» RECORDS SUPPLIED:
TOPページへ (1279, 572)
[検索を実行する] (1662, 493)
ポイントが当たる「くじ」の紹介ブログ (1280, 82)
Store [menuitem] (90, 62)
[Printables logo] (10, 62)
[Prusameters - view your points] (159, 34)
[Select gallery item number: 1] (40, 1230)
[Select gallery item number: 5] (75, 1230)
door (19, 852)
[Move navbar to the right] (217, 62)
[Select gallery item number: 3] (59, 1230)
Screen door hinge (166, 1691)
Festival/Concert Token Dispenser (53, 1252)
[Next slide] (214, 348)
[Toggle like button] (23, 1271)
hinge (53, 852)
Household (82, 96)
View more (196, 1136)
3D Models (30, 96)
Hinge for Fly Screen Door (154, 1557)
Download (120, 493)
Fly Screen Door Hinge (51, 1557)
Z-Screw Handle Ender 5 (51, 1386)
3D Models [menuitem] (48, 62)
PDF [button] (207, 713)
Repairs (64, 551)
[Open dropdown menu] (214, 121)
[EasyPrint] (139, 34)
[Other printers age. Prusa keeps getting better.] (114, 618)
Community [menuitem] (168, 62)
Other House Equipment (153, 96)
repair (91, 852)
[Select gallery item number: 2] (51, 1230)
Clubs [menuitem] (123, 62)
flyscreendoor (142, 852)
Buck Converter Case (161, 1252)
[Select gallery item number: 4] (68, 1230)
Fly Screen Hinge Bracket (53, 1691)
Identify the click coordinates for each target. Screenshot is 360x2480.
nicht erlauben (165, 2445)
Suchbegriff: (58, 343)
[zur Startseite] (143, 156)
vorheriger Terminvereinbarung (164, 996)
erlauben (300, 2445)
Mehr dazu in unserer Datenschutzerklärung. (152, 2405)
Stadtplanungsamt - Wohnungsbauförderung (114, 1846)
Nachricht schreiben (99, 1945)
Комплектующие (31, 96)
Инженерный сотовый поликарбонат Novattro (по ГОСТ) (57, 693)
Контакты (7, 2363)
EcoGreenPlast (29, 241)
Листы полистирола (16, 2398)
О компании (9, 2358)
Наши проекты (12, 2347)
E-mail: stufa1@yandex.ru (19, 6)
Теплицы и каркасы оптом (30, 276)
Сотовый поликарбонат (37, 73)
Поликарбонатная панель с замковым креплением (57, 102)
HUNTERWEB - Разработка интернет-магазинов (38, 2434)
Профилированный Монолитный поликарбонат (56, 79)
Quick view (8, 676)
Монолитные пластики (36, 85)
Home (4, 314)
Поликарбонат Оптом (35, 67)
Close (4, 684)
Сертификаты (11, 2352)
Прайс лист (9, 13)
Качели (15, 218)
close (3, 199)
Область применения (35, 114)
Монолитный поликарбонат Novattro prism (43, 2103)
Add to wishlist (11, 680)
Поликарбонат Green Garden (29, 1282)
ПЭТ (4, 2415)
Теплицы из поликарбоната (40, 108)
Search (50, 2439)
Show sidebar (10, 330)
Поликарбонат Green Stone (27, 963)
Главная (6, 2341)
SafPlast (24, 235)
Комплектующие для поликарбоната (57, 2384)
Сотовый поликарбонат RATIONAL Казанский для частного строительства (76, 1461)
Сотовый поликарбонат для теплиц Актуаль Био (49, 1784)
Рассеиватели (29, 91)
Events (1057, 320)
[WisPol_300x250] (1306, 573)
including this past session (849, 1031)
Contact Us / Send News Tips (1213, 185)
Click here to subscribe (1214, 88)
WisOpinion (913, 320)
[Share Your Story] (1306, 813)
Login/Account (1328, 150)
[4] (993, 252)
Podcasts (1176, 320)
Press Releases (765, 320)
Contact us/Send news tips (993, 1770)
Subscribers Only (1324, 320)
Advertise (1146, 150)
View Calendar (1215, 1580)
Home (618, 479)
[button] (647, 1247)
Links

» PROBLEM DESCRIPTION:
Please restate the material above, word for word and in full.

» EXERCISE SOLUTION:
TOPページへ (1279, 572)
[検索を実行する] (1662, 493)
ポイントが当たる「くじ」の紹介ブログ (1280, 82)
Store [menuitem] (90, 62)
[Printables logo] (10, 62)
[Prusameters - view your points] (159, 34)
[Select gallery item number: 1] (40, 1230)
[Select gallery item number: 5] (75, 1230)
door (19, 852)
[Move navbar to the right] (217, 62)
[Select gallery item number: 3] (59, 1230)
Screen door hinge (166, 1691)
Festival/Concert Token Dispenser (53, 1252)
[Next slide] (214, 348)
[Toggle like button] (23, 1271)
hinge (53, 852)
Household (82, 96)
View more (196, 1136)
3D Models (30, 96)
Hinge for Fly Screen Door (154, 1557)
Download (120, 493)
Fly Screen Door Hinge (51, 1557)
Z-Screw Handle Ender 5 (51, 1386)
3D Models [menuitem] (48, 62)
PDF [button] (207, 713)
Repairs (64, 551)
[Open dropdown menu] (214, 121)
[EasyPrint] (139, 34)
[Other printers age. Prusa keeps getting better.] (114, 618)
Community [menuitem] (168, 62)
Other House Equipment (153, 96)
repair (91, 852)
[Select gallery item number: 2] (51, 1230)
Clubs [menuitem] (123, 62)
flyscreendoor (142, 852)
Buck Converter Case (161, 1252)
[Select gallery item number: 4] (68, 1230)
Fly Screen Hinge Bracket (53, 1691)
Identify the click coordinates for each target. Screenshot is 360x2480.
nicht erlauben (165, 2445)
Suchbegriff: (58, 343)
[zur Startseite] (143, 156)
vorheriger Terminvereinbarung (164, 996)
erlauben (300, 2445)
Mehr dazu in unserer Datenschutzerklärung. (152, 2405)
Stadtplanungsamt - Wohnungsbauförderung (114, 1846)
Nachricht schreiben (99, 1945)
Комплектующие (31, 96)
Инженерный сотовый поликарбонат Novattro (по ГОСТ) (57, 693)
Контакты (7, 2363)
EcoGreenPlast (29, 241)
Листы полистирола (16, 2398)
О компании (9, 2358)
Наши проекты (12, 2347)
E-mail: stufa1@yandex.ru (19, 6)
Теплицы и каркасы оптом (30, 276)
Сотовый поликарбонат (37, 73)
Поликарбонатная панель с замковым креплением (57, 102)
HUNTERWEB - Разработка интернет-магазинов (38, 2434)
Профилированный Монолитный поликарбонат (56, 79)
Quick view (8, 676)
Монолитные пластики (36, 85)
Home (4, 314)
Поликарбонат Оптом (35, 67)
Close (4, 684)
Сертификаты (11, 2352)
Прайс лист (9, 13)
Качели (15, 218)
close (3, 199)
Область применения (35, 114)
Монолитный поликарбонат Novattro prism (43, 2103)
Add to wishlist (11, 680)
Поликарбонат Green Garden (29, 1282)
ПЭТ (4, 2415)
Теплицы из поликарбоната (40, 108)
Search (50, 2439)
Show sidebar (10, 330)
Поликарбонат Green Stone (27, 963)
Главная (6, 2341)
SafPlast (24, 235)
Комплектующие для поликарбоната (57, 2384)
Сотовый поликарбонат RATIONAL Казанский для частного строительства (76, 1461)
Сотовый поликарбонат для теплиц Актуаль Био (49, 1784)
Рассеиватели (29, 91)
Events (1057, 320)
[WisPol_300x250] (1306, 573)
including this past session (849, 1031)
Contact Us / Send News Tips (1213, 185)
Click here to subscribe (1214, 88)
WisOpinion (913, 320)
[Share Your Story] (1306, 813)
Login/Account (1328, 150)
[4] (993, 252)
Podcasts (1176, 320)
Press Releases (765, 320)
Contact us/Send news tips (993, 1770)
Subscribers Only (1324, 320)
Advertise (1146, 150)
View Calendar (1215, 1580)
Home (618, 479)
[button] (647, 1247)
Links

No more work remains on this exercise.